— TASK OBJECTIVE —
An exact, word-for-word copy of the entries is required, beginning at the line that contains "You are a computer-use agent. The" and ending at the last line, both included.

— Extracted data entries —
┏━━
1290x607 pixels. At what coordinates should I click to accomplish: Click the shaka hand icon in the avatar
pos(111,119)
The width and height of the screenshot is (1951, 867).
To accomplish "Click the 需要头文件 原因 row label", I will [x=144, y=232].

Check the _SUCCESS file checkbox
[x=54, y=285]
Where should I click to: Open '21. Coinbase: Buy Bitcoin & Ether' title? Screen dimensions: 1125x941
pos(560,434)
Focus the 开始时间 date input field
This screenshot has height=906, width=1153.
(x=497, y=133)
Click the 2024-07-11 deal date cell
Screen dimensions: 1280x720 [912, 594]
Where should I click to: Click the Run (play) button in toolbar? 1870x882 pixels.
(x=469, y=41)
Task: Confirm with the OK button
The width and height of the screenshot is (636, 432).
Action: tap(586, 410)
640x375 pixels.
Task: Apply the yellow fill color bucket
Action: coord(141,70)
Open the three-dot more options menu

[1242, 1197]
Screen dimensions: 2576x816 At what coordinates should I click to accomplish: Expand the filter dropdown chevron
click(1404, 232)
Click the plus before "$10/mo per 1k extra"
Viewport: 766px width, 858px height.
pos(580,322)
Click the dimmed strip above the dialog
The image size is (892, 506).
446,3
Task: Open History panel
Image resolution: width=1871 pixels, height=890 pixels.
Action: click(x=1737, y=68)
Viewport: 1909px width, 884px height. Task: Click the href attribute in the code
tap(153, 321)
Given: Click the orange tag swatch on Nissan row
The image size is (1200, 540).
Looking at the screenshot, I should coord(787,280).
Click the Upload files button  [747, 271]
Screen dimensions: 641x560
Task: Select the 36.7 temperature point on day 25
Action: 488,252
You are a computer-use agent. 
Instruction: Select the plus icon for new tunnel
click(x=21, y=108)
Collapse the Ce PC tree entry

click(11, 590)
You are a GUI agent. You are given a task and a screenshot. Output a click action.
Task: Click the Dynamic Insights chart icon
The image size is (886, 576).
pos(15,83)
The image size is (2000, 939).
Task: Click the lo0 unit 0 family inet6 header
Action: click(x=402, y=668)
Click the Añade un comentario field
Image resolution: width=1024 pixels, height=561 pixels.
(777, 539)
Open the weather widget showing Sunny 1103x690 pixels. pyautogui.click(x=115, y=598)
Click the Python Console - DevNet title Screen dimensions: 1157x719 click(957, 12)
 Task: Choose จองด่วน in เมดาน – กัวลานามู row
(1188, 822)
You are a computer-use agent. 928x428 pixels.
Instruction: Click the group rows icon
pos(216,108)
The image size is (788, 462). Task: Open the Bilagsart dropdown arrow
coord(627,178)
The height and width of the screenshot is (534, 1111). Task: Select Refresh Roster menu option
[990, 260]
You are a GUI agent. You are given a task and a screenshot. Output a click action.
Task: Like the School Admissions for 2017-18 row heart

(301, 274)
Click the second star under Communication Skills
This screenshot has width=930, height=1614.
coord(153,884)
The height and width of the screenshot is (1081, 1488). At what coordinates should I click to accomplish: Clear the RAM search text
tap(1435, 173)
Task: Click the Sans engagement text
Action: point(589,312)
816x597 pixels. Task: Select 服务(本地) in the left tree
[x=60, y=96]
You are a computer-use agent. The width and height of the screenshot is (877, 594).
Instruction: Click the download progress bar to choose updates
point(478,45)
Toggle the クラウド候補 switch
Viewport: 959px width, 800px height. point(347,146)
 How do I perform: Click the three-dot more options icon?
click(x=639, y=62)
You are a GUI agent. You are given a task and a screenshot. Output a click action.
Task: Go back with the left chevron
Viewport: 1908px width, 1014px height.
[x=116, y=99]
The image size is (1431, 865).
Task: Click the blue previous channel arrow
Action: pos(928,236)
┗━━
— WRITTEN RESPONSE —
You are a computer-use agent. The width and height of the screenshot is (877, 594).
Instruction: Click the download progress bar to choose updates
point(478,45)
Toggle the クラウド候補 switch
Viewport: 959px width, 800px height. point(347,146)
 How do I perform: Click the three-dot more options icon?
click(x=639, y=62)
You are a GUI agent. You are given a task and a screenshot. Output a click action.
Task: Go back with the left chevron
Viewport: 1908px width, 1014px height.
[x=116, y=99]
The image size is (1431, 865).
Task: Click the blue previous channel arrow
Action: pos(928,236)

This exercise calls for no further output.